PMT : Y en a surement qui se disent que je vais changer d’idée, que je vais vous donner une chance, que je ne suis pas dans mon assiette... Vous me connaissez bien. Le problème, c’est que moi aussi je me connais bien.

Here it comes, baby... «ze» crise d’artiste!

Je prends le cd, le regarde, les regarde et je l’écrapoutille en p’tits morceaux. Pleins de p’tits morceaux qui brillent.

Y a un de ces silences dans la classe. La prof me regarde comme si j’étais un extra-terrestre. J’savais pas moi qu’elle était raëlienne...

Je ramasse soigneusement tous les petits fragments en ayant une brève pensée pour les bons élèves de cette classe qui méritent mieux. Vous savez; ceux qui sont bien élevés. J’en compte environ cinq ou six et j’me dis que ce sera facile de faire un truc pour eux un de ces quatre. C’est comme si c’était déjà fait.

PMT : Oups... J’pense qu’on ne fera pas le spectacle.

Et je me pousse.

Était-ce professionnel comme intervention? Pfff... Quand on nous traitera comme des professionnels et qu’on nous paiera comme des professionnels, on pourra en débattre. En attendant, à long terme, ça devrait être payant. À court terme, j’n’étais même pas sur la slip de paye de l’école.






...

15 commentaires:

Philippe-A a dit…

CASSÉ.

Une Peste! a dit…

Ce n'était pas destiné à être une «intervention», mon idée.

De plus en plus souvent, ils risquent de rencontrer des gens qui «n'interviendront» pas avec eux. Des gens qui vont juste réagir à ce qu'ils disent, font, sont. Ils ne seront pas
catinés - heureusement ! - toute leur vie.

Je ne vois pas cela comme une crise d'artiste. J'appelle ça: «La ruade de la jument».

Dans un troupeau de ch'vaux sauvages, c'est toujours les juments qui leadent. Souvent une seule. Elle décide et marche devant. Parfois, elle doit aller ruer, mordre (et salement!) des jeunes poulains imbéciles qui font les cons, qui ralentissent le déplacement, qui désorganisent le mouvement. Elle en chasse certains. Qui reviendront si elle le veut, plus tard. Elle mord, balance des coups de tête, montre les dents.

Lorsqu'elle s'est bien montrée le Alpha, elle revient prendre sa place - maintenue par une autre jument, en attendant - à l'avant de sa horde. Ils repartent vers l'eau, la nourriture, la sécurité.

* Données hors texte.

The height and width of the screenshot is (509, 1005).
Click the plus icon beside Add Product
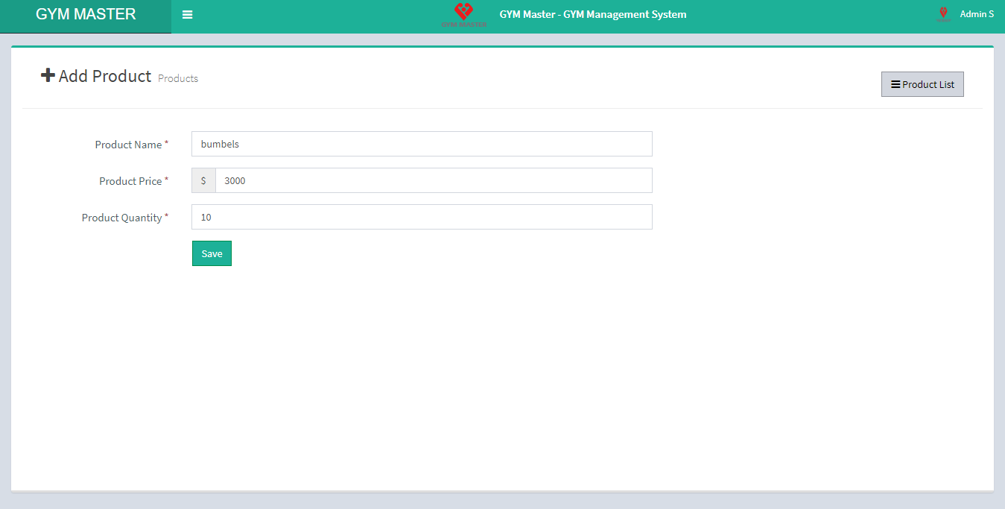point(48,75)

C'est magnifique à voir. Une procession qui se déplace.

La ruade de la jument. C'est ainsi que je vois la façon dont tu a drivé l'attitudes de ces jeunes.

Parce qu'au moment donné, criss, y a des limites à se laisser niaiser.

Marie-Lionne a dit…

Bah t'allais tout de même pas les laisser se comporter comme des divas capricieuses !

Je n'ai peut-être pas de classe à mettre de mon bord, mais je sais par expérience ce que c'est de lancer un projet, se démener pour qu'il se concrétise et finir par réaliser que les principaux intéressés... ne sont finalement pas si intéressés que cela.

Les fois où ça m'est arrivé j'ai fait comme toi, "j'ai barré des 4 roues". Ils ne sont pas morts et ont fini par s'en remettre. Parfois ils ont même fini par en tirer quelque chose, après une bonne conversation à coeur ouvert une fois la poussière retombée.

J'espère seulement que tu ne te sens pas trop cheap. Faut pas.

Anonyme a dit…

Wow!

T'as bien fait. Peut-être qu'ainsi, la prochaine fois, ils agiront "sur le sens du monde". On leur pardonne toujours tout, on dit on ne le fera pas, pour finalement revenir sur nos promesses. Ils le savent les jeunes, sont pas cons! ;)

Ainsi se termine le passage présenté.